Yushun Zhang The Chinese University of Hong Kong
时间： 2023-09-28 09:00-2023-09-28 10:00
Adam is one of the most popular algorithms in deep learning, used in many important applications including ChatGPT. Despite the popularity, the theoretical properties of Adam were largely unknown, and how to tune Adam was not clear. The ICLR 2018 Best paper Reddi et al. (2018) pointed out Adam can diverge , and since then many variants of Adam were proposed. However, vanilla Adam remains exceptionally popular and it works well in practice. Why is there a gap between theory and practice? We point out there is an important mismatch between the settings of theory and practice: Reddi et al. (2018) pick the problem after picking the hyperparameters of Adam, i.e., ( beta1, beta2); while practical applications often fix the problem first and then tune ( beta1, beta2). We conjecture for the latter practical setting, i.e. allowing tuning hyperparameters, Adam can converge. In this talk, we present our recent findings that confirm this conjecture. More specifically, we show that when beta2 is large enough and beta1 <sqrt beta2, vanilla Adam converges without any modification. Our results lead to suggestions on how to tune Adam hyperparameters: when Adam does not work well, we suggest tuning up beta2 and try beta1 < sqrt beta2. These results are confirmed by numerical experiments.

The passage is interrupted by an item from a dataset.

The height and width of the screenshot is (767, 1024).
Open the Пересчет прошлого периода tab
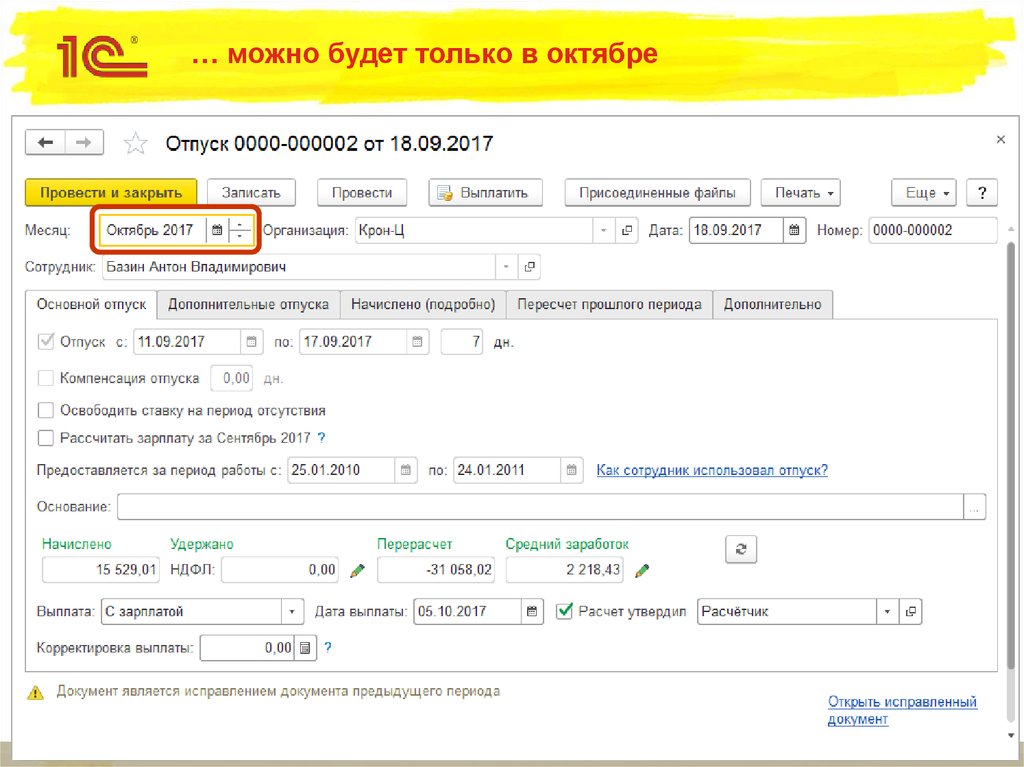(x=608, y=305)
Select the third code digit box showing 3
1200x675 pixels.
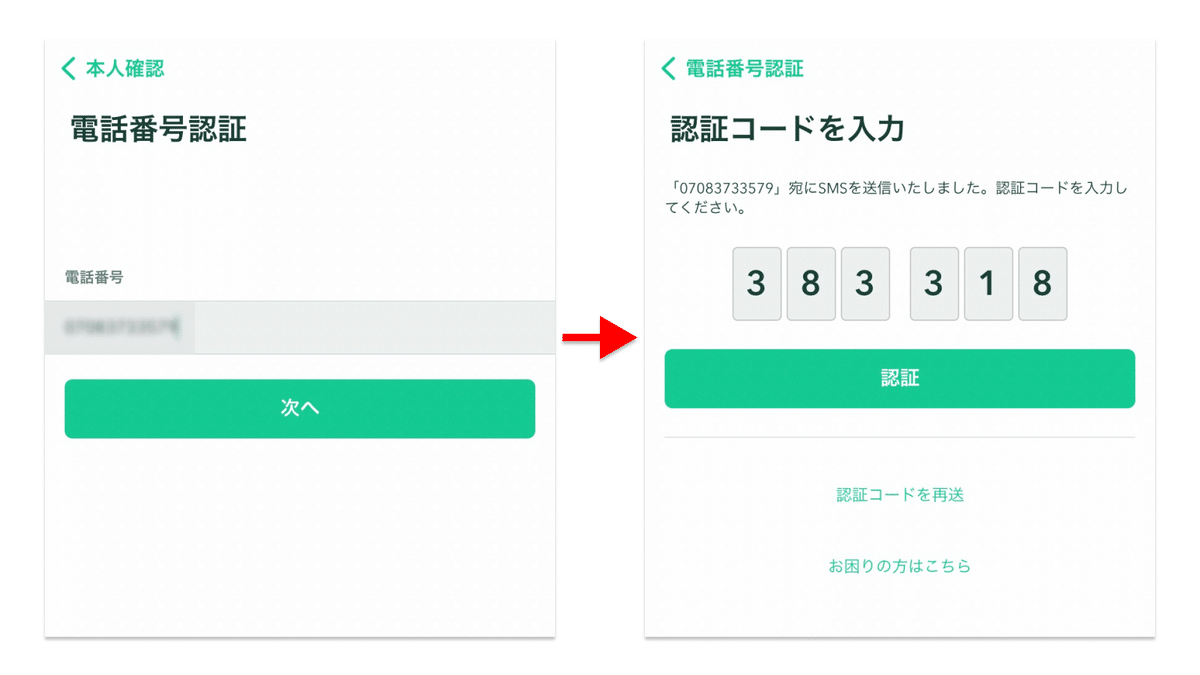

Yushun Zhang is currently a 4-th year Ph.D student in School of Data Science at The Chinese University of Hong Kong, Shenzhen, China, working with Prof. Zhi-Quan (Tom) Luo. Previously, he did his undergraduate study in the Mathematical Department at Southern University of Science and Technology. His research interest lie in optimization, deep learning, and most recently, large language models. He aims to solve practical engineering problems in these areas.